— What is being asked —
Once you find the line with "Where should I", transcribe it and all the lines that follow to the end of the data, exactly as written; skip any pictures.

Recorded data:
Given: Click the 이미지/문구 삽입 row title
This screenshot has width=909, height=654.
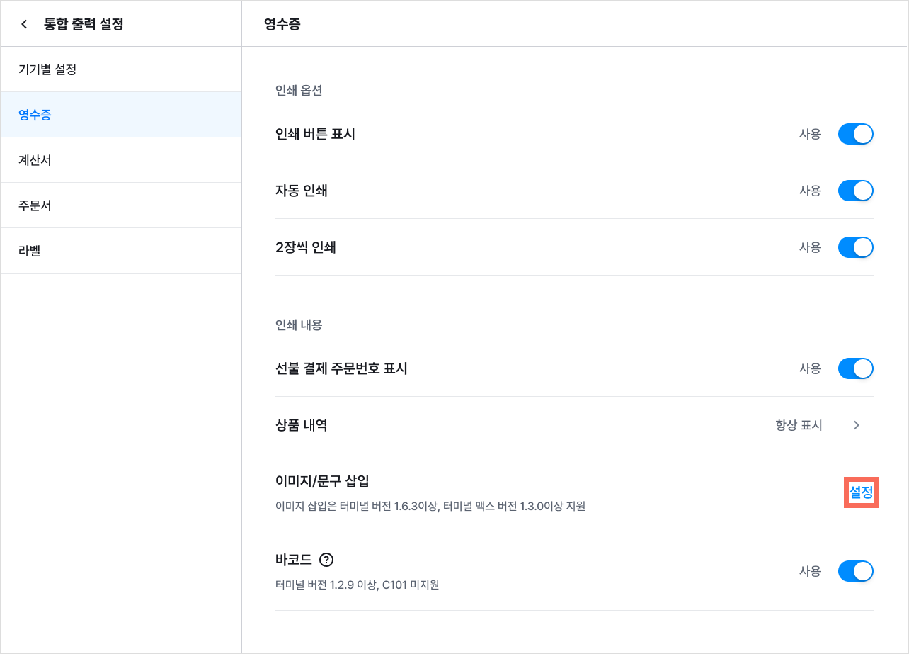Looking at the screenshot, I should point(322,482).
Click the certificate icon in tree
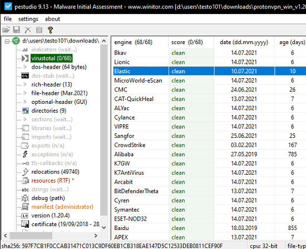The image size is (306, 249). coord(25,224)
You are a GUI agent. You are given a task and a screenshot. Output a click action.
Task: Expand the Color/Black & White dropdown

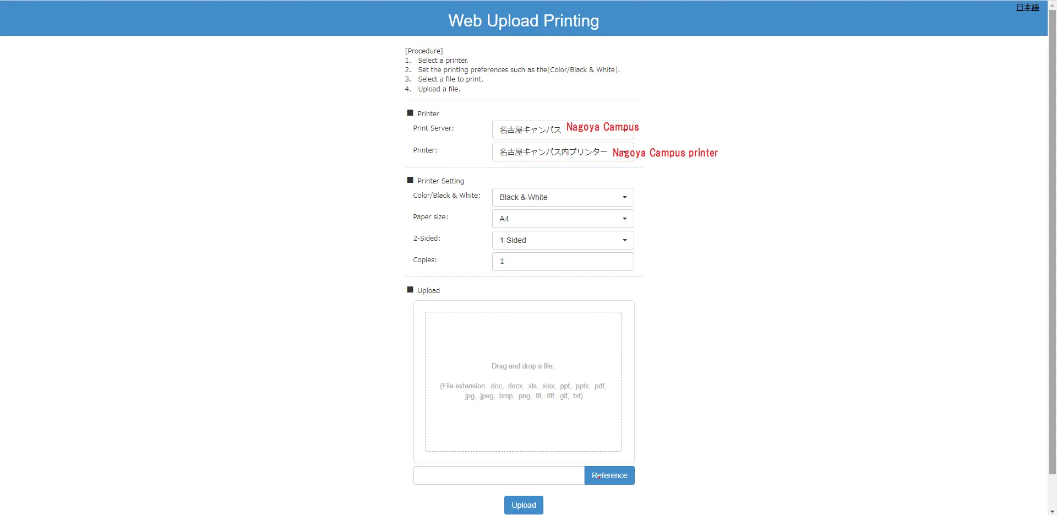[x=562, y=197]
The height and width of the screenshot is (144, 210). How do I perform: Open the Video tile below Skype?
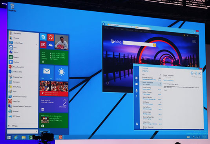click(43, 45)
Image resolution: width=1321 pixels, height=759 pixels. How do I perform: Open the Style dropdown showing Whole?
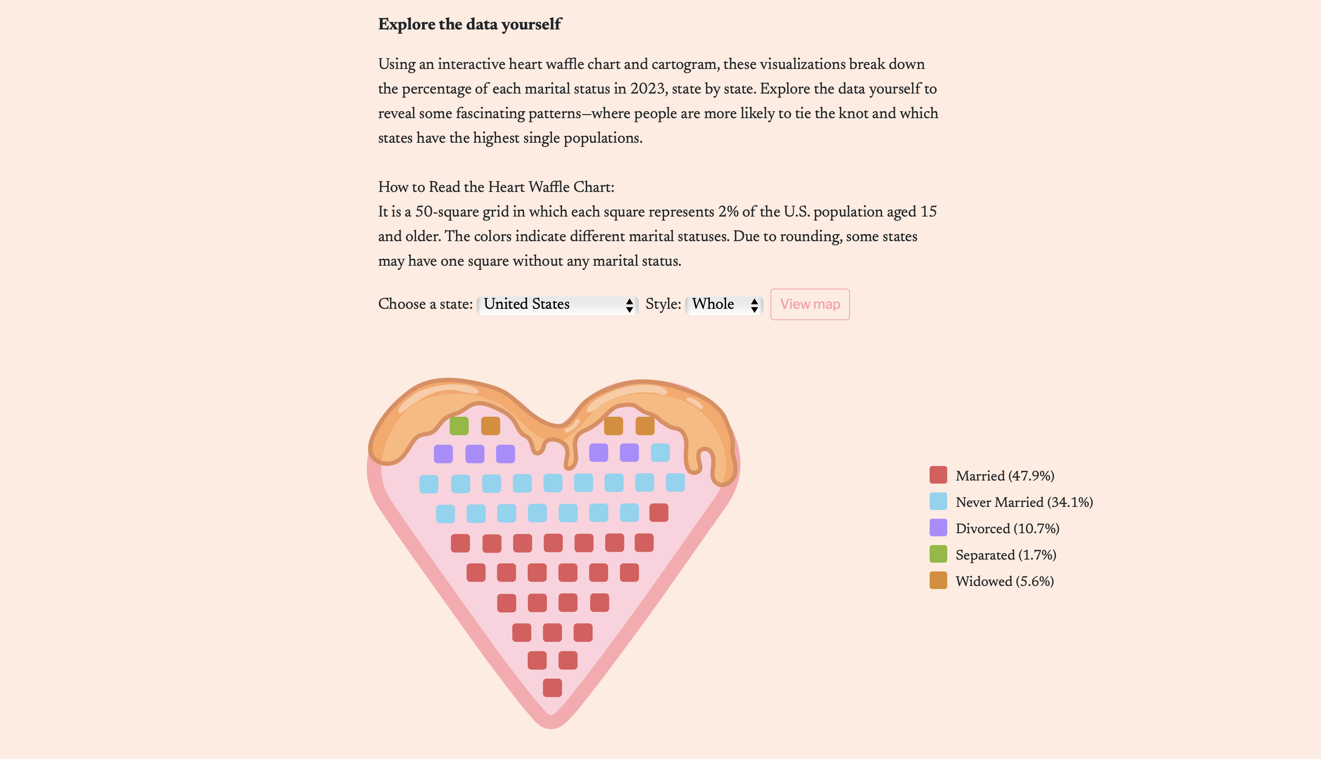[723, 304]
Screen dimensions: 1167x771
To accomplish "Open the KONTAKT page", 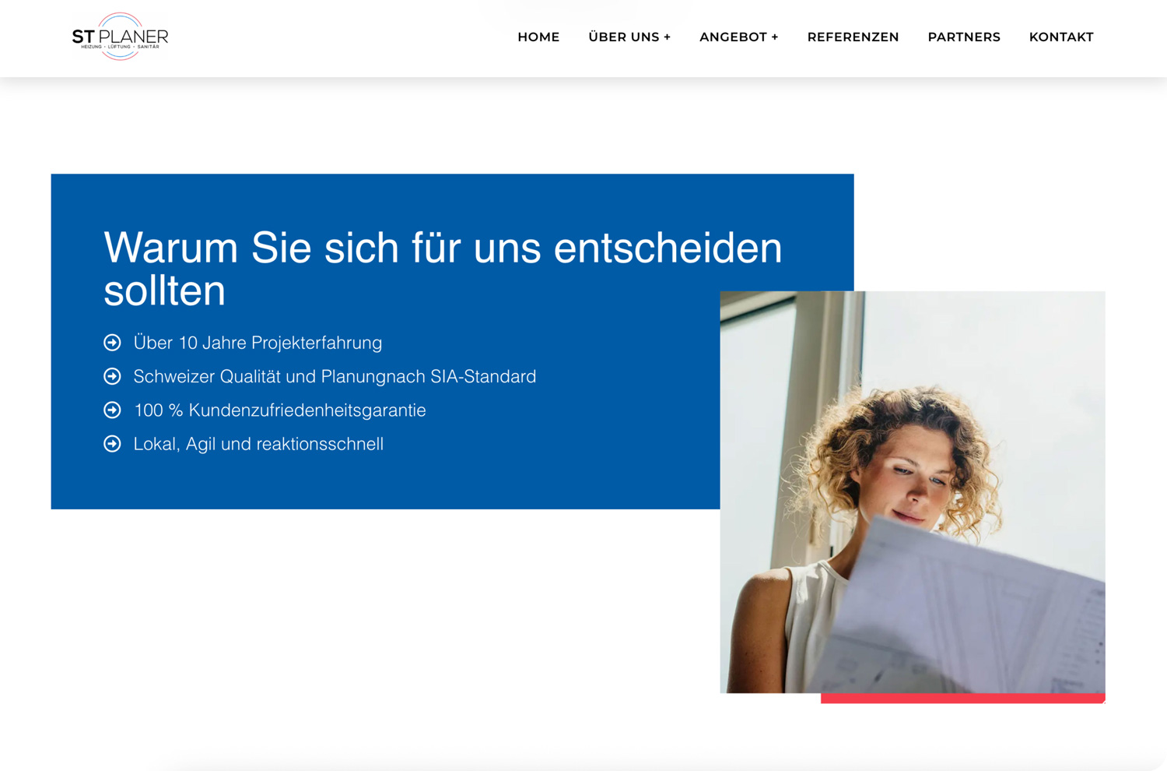I will pyautogui.click(x=1061, y=37).
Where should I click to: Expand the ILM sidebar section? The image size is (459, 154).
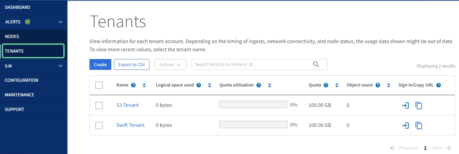[x=61, y=66]
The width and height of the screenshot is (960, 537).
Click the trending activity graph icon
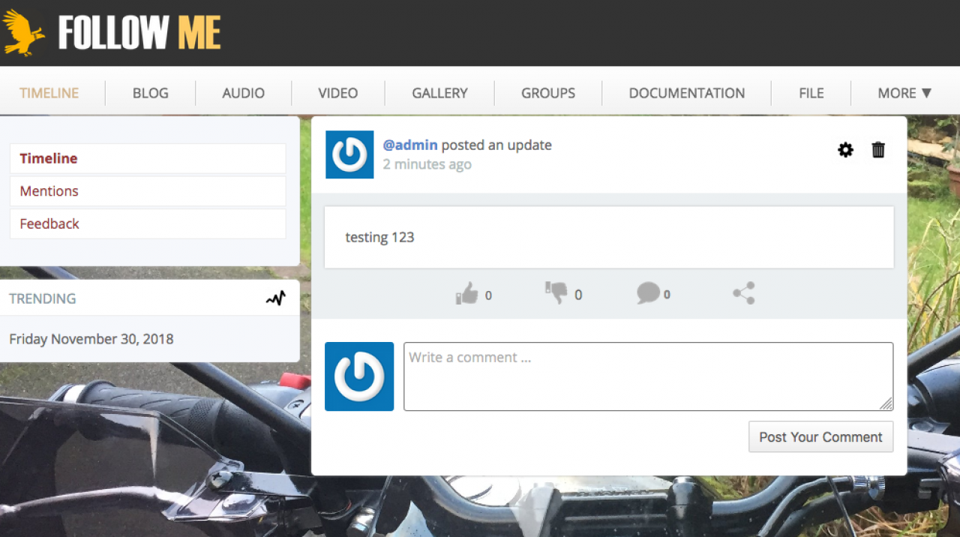(x=276, y=299)
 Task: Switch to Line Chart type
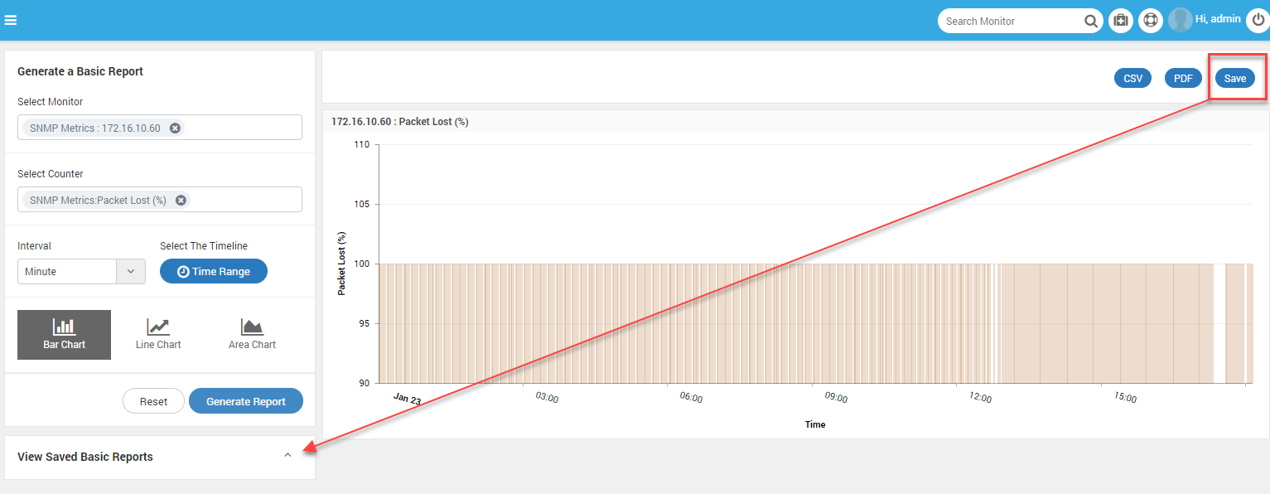[x=158, y=335]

— Exercise response —
Where should I click to: Expand the ILM sidebar section? The image size is (459, 154).
[x=61, y=66]
The width and height of the screenshot is (960, 537).
Click the trending activity graph icon
(x=276, y=299)
 Task: Switch to Line Chart type
[x=158, y=335]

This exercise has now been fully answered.